Saved data entries
==================================================

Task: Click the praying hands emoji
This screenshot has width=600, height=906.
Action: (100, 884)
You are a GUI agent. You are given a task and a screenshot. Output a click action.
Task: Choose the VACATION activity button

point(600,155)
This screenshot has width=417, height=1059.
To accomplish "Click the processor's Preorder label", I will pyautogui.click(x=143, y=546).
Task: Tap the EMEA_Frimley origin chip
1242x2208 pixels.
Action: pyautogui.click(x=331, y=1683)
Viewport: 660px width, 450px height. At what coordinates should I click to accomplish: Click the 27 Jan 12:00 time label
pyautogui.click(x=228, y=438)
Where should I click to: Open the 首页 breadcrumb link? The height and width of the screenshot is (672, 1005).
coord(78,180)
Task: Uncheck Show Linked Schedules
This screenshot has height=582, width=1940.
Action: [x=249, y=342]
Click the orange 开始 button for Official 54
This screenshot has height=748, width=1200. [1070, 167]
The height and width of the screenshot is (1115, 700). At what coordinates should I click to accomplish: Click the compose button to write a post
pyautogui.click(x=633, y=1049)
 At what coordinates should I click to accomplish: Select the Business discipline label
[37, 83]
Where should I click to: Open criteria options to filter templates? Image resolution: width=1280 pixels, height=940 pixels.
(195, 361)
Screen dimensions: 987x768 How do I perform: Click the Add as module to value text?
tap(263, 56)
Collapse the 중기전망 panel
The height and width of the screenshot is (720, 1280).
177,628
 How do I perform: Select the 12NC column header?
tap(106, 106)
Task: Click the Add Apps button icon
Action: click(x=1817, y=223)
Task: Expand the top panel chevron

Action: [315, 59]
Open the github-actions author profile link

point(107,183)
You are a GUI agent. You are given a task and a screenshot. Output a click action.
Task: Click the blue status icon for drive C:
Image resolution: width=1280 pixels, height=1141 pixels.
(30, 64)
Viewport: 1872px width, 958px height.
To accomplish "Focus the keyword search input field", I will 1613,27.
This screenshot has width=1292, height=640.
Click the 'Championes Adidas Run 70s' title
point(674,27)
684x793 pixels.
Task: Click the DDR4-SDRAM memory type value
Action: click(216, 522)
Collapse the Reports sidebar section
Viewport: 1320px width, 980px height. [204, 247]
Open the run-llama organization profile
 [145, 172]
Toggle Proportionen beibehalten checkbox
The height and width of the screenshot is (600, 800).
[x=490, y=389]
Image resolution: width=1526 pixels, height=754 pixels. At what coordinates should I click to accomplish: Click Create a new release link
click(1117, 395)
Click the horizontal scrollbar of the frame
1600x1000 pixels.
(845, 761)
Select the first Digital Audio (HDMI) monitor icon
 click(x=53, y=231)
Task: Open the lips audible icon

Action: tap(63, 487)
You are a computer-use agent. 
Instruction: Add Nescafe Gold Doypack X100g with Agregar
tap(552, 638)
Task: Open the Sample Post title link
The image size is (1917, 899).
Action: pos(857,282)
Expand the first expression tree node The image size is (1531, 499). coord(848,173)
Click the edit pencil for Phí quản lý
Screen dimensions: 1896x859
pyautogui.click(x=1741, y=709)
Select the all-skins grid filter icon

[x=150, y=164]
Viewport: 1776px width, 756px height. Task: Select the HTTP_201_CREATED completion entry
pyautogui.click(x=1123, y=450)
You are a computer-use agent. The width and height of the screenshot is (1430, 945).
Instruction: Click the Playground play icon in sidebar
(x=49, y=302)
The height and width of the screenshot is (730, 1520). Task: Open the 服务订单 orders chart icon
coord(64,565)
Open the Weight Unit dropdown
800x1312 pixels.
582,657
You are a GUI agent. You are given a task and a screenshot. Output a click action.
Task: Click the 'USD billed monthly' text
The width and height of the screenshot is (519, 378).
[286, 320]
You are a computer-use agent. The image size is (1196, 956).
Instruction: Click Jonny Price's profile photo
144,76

==================================================

**Work instruction**
Write out the records. Leave nothing out and change nothing.

**Response to the exercise**
Task: Click the praying hands emoji
This screenshot has width=600, height=906.
Action: (100, 884)
You are a GUI agent. You are given a task and a screenshot. Output a click action.
Task: Choose the VACATION activity button

point(600,155)
This screenshot has width=417, height=1059.
To accomplish "Click the processor's Preorder label", I will pyautogui.click(x=143, y=546).
Task: Tap the EMEA_Frimley origin chip
1242x2208 pixels.
Action: pyautogui.click(x=331, y=1683)
Viewport: 660px width, 450px height. At what coordinates should I click to accomplish: Click the 27 Jan 12:00 time label
pyautogui.click(x=228, y=438)
Where should I click to: Open the 首页 breadcrumb link? The height and width of the screenshot is (672, 1005).
coord(78,180)
Task: Uncheck Show Linked Schedules
This screenshot has height=582, width=1940.
Action: [x=249, y=342]
Click the orange 开始 button for Official 54
This screenshot has height=748, width=1200. [1070, 167]
The height and width of the screenshot is (1115, 700). At what coordinates should I click to accomplish: Click the compose button to write a post
pyautogui.click(x=633, y=1049)
 At what coordinates should I click to accomplish: Select the Business discipline label
[37, 83]
Where should I click to: Open criteria options to filter templates? Image resolution: width=1280 pixels, height=940 pixels.
(195, 361)
Screen dimensions: 987x768 How do I perform: Click the Add as module to value text?
tap(263, 56)
Collapse the 중기전망 panel
The height and width of the screenshot is (720, 1280).
177,628
 How do I perform: Select the 12NC column header?
tap(106, 106)
Task: Click the Add Apps button icon
Action: click(x=1817, y=223)
Task: Expand the top panel chevron

Action: [315, 59]
Open the github-actions author profile link

point(107,183)
You are a GUI agent. You are given a task and a screenshot. Output a click action.
Task: Click the blue status icon for drive C:
Image resolution: width=1280 pixels, height=1141 pixels.
(30, 64)
Viewport: 1872px width, 958px height.
To accomplish "Focus the keyword search input field", I will 1613,27.
This screenshot has width=1292, height=640.
Click the 'Championes Adidas Run 70s' title
point(674,27)
684x793 pixels.
Task: Click the DDR4-SDRAM memory type value
Action: click(216, 522)
Collapse the Reports sidebar section
Viewport: 1320px width, 980px height. [204, 247]
Open the run-llama organization profile
 [145, 172]
Toggle Proportionen beibehalten checkbox
The height and width of the screenshot is (600, 800).
[x=490, y=389]
Image resolution: width=1526 pixels, height=754 pixels. At what coordinates should I click to accomplish: Click Create a new release link
click(1117, 395)
Click the horizontal scrollbar of the frame
1600x1000 pixels.
(845, 761)
Select the first Digital Audio (HDMI) monitor icon
 click(x=53, y=231)
Task: Open the lips audible icon

Action: tap(63, 487)
You are a computer-use agent. 
Instruction: Add Nescafe Gold Doypack X100g with Agregar
tap(552, 638)
Task: Open the Sample Post title link
The image size is (1917, 899).
Action: pos(857,282)
Expand the first expression tree node The image size is (1531, 499). coord(848,173)
Click the edit pencil for Phí quản lý
Screen dimensions: 1896x859
pyautogui.click(x=1741, y=709)
Select the all-skins grid filter icon

[x=150, y=164]
Viewport: 1776px width, 756px height. Task: Select the HTTP_201_CREATED completion entry
pyautogui.click(x=1123, y=450)
You are a computer-use agent. The width and height of the screenshot is (1430, 945).
Instruction: Click the Playground play icon in sidebar
(x=49, y=302)
The height and width of the screenshot is (730, 1520). Task: Open the 服务订单 orders chart icon
coord(64,565)
Open the Weight Unit dropdown
800x1312 pixels.
582,657
You are a GUI agent. You are given a task and a screenshot. Output a click action.
Task: Click the 'USD billed monthly' text
The width and height of the screenshot is (519, 378).
[286, 320]
You are a computer-use agent. The image size is (1196, 956).
Instruction: Click Jonny Price's profile photo
144,76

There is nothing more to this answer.